Since writing the excerpt below, my vision for this world and the characters within it has changed considerably. Even in this iteration of the narrative, the characters and the story itself are different from what I envisioned in November of 2013. But I want to celebrate writing that I am proud of, and part of that celebration involves sharing it with you today.
Not knowing Republican Shee hadn’t been a hindrance in the disputed territories, but inside a government run hospital staffed almost exclusively by Shee physicians it was proving to be a real liability.
Corelli Jones stared uncomprehending at the paperwork in front of him. His skin felt hot and cold under his clothes and the terrified lump in his throat was making it hard to breathe.
The Shee attendant, who had been sitting with him patiently for three and a half minutes of unbroken silence, finally betrayed a hint of discomfort and twitched one of the long quills that had been laying comfortably still across the scaled crest of her scalp. She stilled it and said, gentle as she could, “Water? Would you like?”
It was an English word Corelli recognized. He forced a closed mouth smile and put the pen down to shift the sleeping infant in his arms. “Please,” he said. The attendant got up from her seat and left the exam room, closing the door behind her, and only when he heard the latch did Corelli exhale raggedly and lean against the table. He bore the heel of the hand not supporting Gabriella into his forehead. Alone, he bit his lip and smothered the sob before it could come out.

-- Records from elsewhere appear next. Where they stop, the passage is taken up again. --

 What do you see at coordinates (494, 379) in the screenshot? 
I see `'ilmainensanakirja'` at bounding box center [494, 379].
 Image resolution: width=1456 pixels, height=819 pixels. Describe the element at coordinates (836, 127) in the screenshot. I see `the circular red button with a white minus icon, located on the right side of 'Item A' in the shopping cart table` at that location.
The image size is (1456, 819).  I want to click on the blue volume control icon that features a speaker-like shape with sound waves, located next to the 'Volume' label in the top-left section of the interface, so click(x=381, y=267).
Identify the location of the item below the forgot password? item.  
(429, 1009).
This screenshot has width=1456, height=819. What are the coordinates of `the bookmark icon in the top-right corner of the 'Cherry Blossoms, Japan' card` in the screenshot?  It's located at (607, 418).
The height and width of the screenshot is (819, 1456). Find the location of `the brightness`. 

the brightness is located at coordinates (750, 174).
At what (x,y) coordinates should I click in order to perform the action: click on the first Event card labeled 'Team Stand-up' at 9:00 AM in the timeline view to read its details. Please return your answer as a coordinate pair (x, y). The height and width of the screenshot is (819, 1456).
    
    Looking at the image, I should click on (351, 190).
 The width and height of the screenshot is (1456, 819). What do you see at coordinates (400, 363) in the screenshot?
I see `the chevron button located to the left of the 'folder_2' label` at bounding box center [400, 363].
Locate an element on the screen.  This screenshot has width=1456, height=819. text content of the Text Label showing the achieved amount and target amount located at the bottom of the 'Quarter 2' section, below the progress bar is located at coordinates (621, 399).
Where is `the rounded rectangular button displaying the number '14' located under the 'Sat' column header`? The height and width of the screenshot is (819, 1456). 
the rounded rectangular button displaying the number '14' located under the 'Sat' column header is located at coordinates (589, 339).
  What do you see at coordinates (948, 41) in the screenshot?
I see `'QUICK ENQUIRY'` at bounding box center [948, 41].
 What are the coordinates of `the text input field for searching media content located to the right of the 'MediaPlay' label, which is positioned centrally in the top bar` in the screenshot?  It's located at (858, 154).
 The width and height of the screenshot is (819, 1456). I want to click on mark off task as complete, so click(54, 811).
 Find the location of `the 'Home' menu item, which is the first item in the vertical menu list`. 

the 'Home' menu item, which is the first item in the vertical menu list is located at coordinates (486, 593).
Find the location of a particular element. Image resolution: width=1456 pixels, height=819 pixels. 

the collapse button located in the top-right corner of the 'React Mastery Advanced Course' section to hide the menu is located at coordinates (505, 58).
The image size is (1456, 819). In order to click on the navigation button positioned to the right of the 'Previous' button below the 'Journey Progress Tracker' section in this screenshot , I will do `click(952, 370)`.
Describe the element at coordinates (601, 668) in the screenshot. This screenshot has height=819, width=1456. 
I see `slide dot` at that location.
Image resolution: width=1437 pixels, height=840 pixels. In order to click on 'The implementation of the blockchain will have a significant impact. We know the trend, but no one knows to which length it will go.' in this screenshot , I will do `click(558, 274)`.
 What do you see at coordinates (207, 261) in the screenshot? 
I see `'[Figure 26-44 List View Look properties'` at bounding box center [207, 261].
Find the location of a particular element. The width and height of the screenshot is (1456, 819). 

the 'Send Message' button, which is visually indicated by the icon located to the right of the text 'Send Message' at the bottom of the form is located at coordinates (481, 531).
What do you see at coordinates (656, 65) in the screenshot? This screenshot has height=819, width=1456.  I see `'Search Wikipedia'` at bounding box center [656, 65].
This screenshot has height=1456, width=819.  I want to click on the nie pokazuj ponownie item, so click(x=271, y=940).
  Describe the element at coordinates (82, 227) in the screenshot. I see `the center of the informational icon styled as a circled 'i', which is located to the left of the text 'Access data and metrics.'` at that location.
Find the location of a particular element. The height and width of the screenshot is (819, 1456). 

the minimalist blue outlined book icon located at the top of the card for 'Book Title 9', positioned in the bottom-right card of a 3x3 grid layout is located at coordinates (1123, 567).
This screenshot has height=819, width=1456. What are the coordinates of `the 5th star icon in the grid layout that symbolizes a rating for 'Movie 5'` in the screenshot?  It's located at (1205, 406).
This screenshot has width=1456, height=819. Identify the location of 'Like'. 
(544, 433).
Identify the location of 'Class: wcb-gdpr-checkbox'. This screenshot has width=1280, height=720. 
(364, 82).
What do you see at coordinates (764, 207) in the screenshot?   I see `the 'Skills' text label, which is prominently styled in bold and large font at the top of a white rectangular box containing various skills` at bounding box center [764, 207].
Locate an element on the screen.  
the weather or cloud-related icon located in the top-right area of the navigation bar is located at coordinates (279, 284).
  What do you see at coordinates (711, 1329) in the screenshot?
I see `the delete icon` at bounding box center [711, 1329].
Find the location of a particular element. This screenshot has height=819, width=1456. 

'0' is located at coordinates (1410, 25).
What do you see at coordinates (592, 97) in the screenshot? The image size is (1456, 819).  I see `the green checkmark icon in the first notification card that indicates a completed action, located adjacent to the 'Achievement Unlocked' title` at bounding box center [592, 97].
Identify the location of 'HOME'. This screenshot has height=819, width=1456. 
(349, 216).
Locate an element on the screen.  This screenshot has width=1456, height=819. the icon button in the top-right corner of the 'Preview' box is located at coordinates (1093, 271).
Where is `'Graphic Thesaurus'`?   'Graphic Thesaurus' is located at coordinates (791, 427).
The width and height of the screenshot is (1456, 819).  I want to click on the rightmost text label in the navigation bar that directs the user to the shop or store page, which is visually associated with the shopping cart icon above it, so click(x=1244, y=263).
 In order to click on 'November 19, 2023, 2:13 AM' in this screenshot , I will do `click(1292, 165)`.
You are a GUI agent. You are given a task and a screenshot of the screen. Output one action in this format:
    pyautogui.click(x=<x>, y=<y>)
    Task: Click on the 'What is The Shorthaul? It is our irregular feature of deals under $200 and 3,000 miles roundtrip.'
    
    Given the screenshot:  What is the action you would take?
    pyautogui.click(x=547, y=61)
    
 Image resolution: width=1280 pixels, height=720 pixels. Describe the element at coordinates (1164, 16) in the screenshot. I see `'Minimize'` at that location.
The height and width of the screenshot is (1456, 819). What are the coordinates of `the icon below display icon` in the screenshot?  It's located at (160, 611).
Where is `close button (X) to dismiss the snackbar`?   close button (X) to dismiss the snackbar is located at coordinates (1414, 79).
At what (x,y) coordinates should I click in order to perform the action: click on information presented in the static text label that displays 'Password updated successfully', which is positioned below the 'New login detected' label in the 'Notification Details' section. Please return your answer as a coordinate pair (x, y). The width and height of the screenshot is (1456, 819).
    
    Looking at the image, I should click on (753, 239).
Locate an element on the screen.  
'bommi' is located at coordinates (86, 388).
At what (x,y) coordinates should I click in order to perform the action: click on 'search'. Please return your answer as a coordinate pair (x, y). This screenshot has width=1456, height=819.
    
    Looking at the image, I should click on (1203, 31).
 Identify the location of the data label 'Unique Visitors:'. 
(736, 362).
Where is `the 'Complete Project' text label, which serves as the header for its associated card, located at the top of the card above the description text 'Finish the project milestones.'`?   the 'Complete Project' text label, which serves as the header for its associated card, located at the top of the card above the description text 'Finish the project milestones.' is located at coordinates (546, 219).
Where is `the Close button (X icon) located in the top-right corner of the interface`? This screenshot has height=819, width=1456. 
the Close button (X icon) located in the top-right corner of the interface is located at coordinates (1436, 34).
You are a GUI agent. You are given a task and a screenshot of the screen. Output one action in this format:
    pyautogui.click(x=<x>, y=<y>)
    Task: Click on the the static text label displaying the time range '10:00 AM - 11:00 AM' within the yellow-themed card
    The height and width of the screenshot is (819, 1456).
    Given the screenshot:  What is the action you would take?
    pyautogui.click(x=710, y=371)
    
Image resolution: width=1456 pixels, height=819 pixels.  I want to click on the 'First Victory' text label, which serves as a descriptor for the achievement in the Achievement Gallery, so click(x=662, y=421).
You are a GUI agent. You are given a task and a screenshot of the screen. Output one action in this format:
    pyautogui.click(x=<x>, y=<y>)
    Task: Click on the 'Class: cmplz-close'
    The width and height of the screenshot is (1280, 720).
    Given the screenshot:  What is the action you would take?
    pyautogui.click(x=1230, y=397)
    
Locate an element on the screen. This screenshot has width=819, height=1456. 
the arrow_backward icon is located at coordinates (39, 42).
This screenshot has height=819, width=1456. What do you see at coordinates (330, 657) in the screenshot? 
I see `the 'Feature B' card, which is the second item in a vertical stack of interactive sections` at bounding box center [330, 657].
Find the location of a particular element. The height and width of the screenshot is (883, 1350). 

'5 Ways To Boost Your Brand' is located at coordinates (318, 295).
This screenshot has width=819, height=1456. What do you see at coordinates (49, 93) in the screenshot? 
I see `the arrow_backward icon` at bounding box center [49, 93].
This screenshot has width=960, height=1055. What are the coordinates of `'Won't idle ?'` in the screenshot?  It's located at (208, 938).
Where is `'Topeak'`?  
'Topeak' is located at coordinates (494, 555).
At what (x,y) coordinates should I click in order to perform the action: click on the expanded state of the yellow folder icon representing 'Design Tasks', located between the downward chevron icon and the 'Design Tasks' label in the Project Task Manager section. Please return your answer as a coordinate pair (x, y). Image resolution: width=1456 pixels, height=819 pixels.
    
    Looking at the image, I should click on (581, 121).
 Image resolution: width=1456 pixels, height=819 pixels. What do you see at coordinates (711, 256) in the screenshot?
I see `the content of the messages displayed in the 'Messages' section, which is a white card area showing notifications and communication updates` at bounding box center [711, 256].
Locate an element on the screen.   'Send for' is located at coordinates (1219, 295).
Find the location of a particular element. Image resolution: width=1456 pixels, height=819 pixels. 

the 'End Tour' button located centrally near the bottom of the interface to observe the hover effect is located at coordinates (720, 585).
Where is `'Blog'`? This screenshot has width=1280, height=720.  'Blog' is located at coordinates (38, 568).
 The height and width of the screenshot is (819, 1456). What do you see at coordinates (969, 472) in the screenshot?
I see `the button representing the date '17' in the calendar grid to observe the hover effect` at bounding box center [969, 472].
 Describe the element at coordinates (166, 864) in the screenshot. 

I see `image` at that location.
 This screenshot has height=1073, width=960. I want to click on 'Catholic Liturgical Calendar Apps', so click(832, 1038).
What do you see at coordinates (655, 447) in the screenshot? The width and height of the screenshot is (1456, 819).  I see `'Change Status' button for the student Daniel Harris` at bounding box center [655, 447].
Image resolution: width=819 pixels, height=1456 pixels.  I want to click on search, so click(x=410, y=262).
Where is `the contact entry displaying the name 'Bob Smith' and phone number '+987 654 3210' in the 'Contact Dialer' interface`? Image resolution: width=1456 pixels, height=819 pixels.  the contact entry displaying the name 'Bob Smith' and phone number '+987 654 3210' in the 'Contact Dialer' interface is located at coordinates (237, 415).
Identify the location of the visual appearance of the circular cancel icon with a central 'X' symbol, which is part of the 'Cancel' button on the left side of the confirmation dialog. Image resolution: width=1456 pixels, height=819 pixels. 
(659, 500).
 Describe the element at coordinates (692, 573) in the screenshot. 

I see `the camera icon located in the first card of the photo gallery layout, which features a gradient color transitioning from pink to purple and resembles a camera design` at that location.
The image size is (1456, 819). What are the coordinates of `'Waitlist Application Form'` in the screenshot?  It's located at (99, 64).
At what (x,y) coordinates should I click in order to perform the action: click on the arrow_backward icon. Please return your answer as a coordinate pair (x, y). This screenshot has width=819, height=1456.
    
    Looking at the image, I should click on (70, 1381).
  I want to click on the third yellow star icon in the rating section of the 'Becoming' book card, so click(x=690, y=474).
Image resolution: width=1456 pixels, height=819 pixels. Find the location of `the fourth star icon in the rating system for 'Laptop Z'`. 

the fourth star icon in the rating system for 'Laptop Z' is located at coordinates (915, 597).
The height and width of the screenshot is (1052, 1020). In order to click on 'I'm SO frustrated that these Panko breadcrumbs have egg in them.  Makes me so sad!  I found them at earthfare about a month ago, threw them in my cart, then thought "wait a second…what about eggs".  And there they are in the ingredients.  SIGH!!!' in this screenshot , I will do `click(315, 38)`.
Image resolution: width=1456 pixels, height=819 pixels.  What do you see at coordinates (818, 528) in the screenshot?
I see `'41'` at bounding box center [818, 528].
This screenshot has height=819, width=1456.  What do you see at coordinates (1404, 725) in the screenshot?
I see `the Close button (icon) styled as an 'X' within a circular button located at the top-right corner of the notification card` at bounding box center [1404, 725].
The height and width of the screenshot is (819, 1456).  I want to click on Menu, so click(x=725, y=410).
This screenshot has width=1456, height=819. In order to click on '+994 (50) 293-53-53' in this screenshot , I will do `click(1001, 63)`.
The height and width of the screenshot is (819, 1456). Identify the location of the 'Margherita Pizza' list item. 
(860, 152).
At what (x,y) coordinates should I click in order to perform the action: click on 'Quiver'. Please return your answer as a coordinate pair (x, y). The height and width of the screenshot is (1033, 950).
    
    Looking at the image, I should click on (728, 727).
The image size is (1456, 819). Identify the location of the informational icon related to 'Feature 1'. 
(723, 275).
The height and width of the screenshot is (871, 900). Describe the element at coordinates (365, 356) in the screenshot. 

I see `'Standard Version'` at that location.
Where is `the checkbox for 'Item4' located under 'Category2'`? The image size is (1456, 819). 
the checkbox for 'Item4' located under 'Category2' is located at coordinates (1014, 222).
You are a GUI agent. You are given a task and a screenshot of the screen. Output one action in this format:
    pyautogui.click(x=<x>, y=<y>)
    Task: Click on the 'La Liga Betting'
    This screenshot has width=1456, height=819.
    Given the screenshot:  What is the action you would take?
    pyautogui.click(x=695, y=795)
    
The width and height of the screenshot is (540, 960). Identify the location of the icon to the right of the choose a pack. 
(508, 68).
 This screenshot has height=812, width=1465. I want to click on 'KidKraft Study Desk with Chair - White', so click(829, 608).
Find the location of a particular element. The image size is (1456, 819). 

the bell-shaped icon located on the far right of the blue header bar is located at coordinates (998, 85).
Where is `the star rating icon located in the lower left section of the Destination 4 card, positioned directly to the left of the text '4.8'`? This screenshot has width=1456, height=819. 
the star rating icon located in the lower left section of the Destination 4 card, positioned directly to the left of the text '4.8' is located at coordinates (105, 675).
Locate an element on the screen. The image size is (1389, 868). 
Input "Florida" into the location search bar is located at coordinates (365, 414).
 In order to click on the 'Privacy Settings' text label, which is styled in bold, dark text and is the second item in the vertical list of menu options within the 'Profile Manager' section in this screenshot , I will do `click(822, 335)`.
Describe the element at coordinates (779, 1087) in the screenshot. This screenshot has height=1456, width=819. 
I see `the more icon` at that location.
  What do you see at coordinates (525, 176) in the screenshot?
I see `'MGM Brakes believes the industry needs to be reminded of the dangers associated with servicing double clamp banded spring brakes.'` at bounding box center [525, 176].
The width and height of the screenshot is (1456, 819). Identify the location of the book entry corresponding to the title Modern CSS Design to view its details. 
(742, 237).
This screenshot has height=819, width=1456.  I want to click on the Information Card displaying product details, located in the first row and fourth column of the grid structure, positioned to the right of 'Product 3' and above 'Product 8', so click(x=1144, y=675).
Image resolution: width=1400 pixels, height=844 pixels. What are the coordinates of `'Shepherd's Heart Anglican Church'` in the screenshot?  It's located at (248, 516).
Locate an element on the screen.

They knew. They had to know. No human on New Persepolis grew to adulthood without fluency in the dominant Shee dialect unless they were from the disputed territories. Crossing the border into Republic territory without submitting to immigration processing was grounds for execution. Humans with counterfeit identification papers–or none at all–were as likely to be terrorists as refugees, the prevailing thought was. Better to err, with extreme prejudice, on the side of caution. The attendant had probably gone to page security–immigration, if Corelli was very lucky. An agent if he wasn’t.
Gabriella would end up a ward of the state and grow up with no knowledge of him. There was no way to ensure she made it to Diederik without implicating him in their dangerous and illegal border crossing, and the cache of funds they’d stashed outside the city would end up in the Republic’s coffers long before it would ever be of any benefit to Gabriella. This gambit had been a risky one, but Corelli thought he had prepared for everything.
Evidently, assuming that humans would be presented with human language intake papers at the hospital had been one assumption too many. What a careless mistake.